=== RECORDS FOR THIS TASK ===
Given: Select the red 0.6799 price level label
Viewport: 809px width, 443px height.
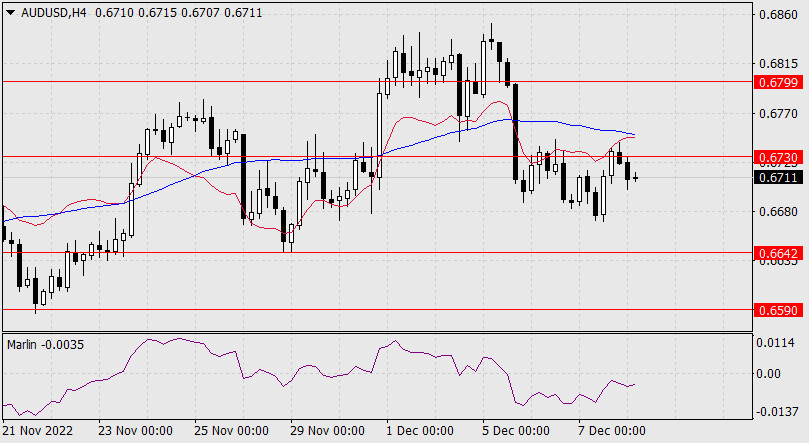Looking at the screenshot, I should (777, 81).
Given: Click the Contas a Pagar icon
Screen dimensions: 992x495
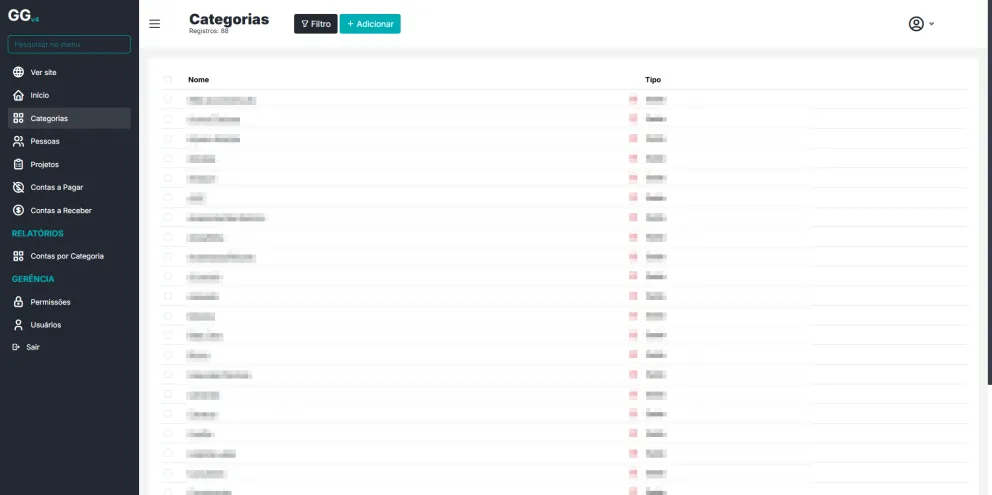Looking at the screenshot, I should [18, 187].
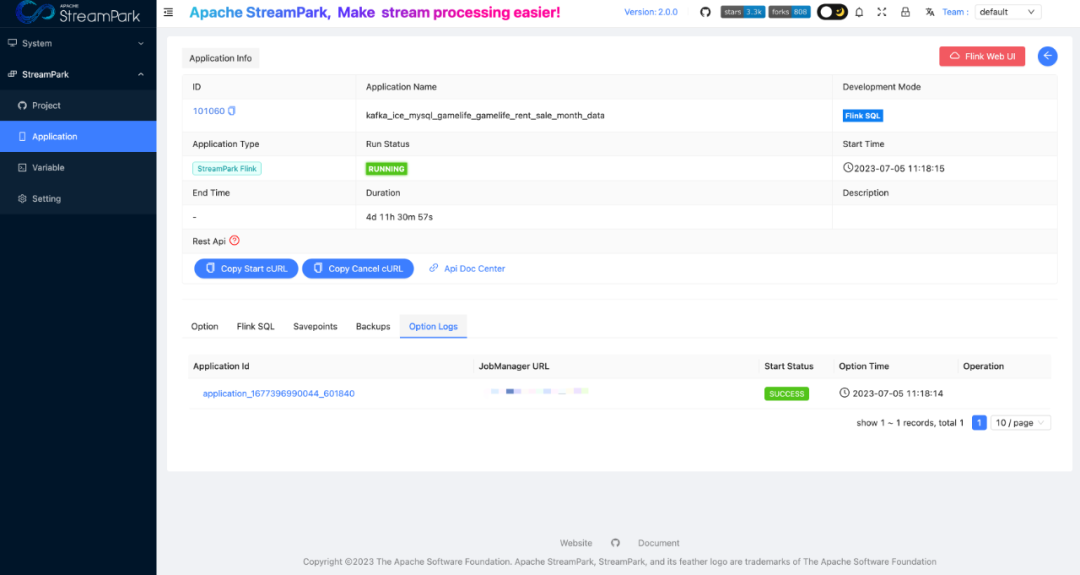Switch to the Savepoints tab
The width and height of the screenshot is (1080, 575).
315,327
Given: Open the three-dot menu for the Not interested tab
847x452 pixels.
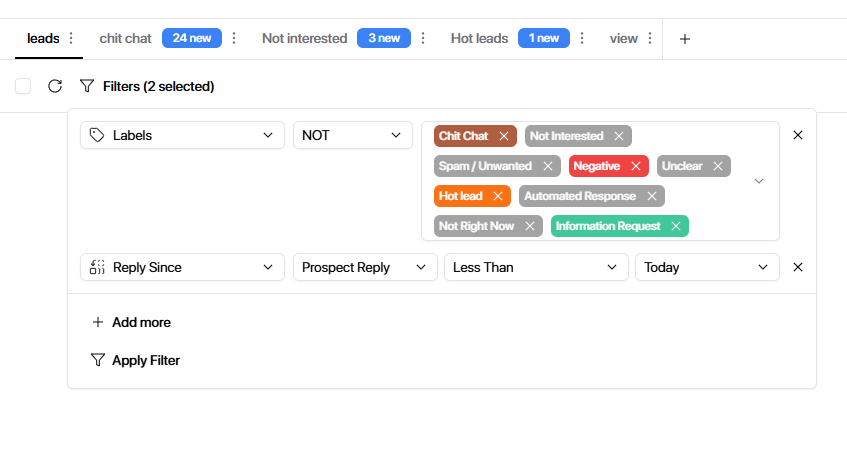Looking at the screenshot, I should click(x=423, y=39).

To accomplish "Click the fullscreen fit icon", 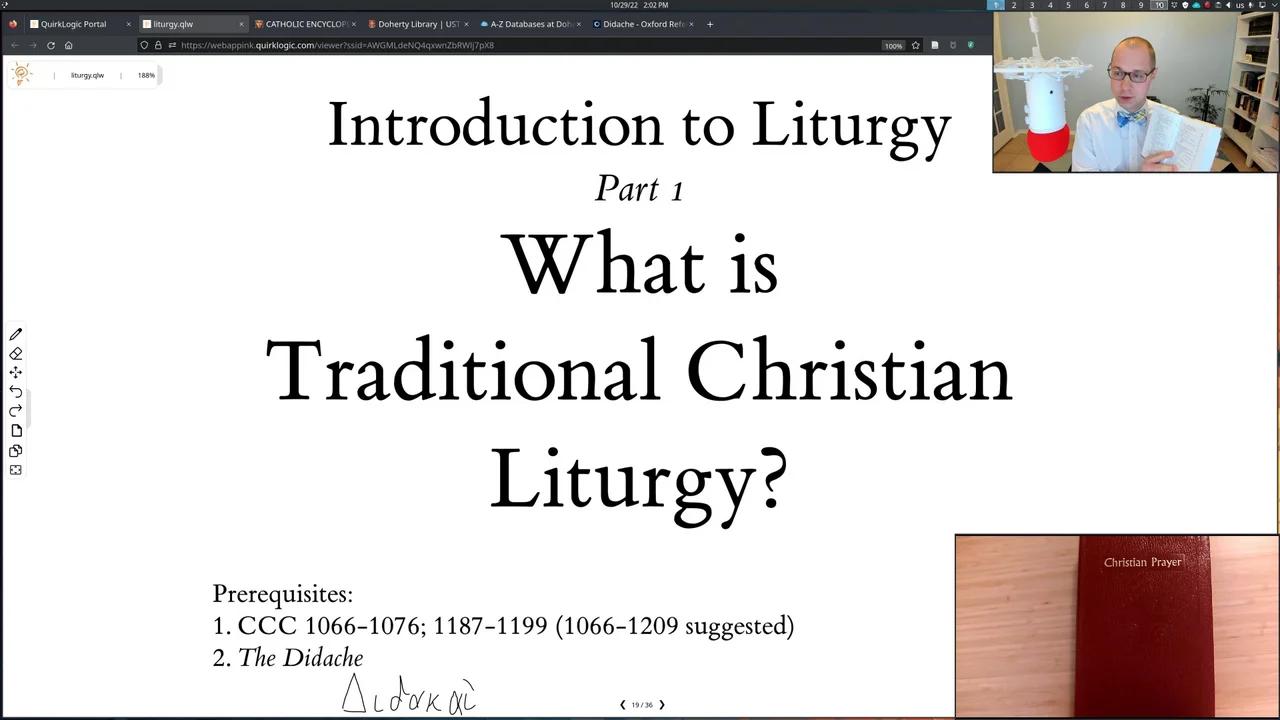I will click(x=16, y=469).
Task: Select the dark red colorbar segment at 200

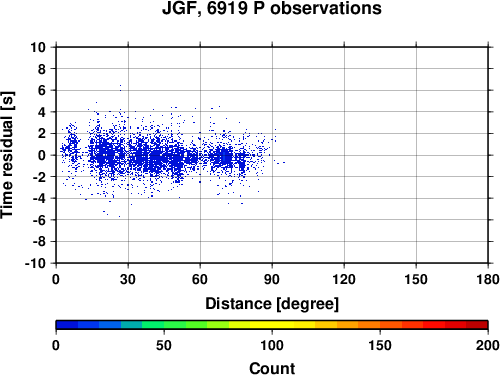Action: (477, 325)
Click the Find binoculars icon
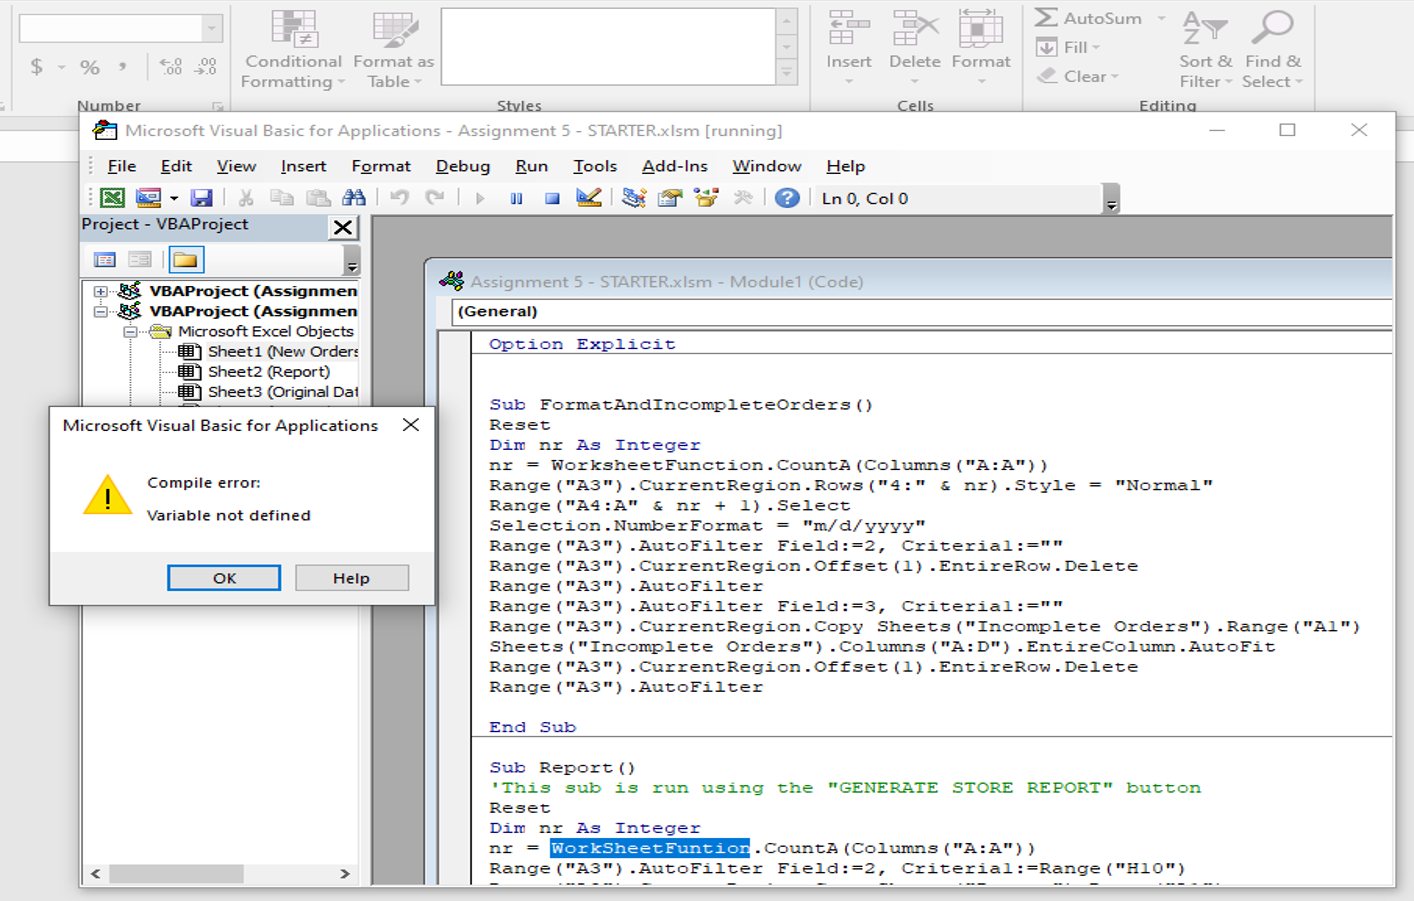 [x=354, y=198]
===
## TRY IT
Nothing but the lines from the line containing "Task: Select the" through the end of the data, both ends included, is to be reproduced, exactly as written and without the pictures.

## EXERCISE RESULT
Task: Select the dark red colorbar segment at 200

Action: (477, 325)
Click the Find binoculars icon
 [x=354, y=198]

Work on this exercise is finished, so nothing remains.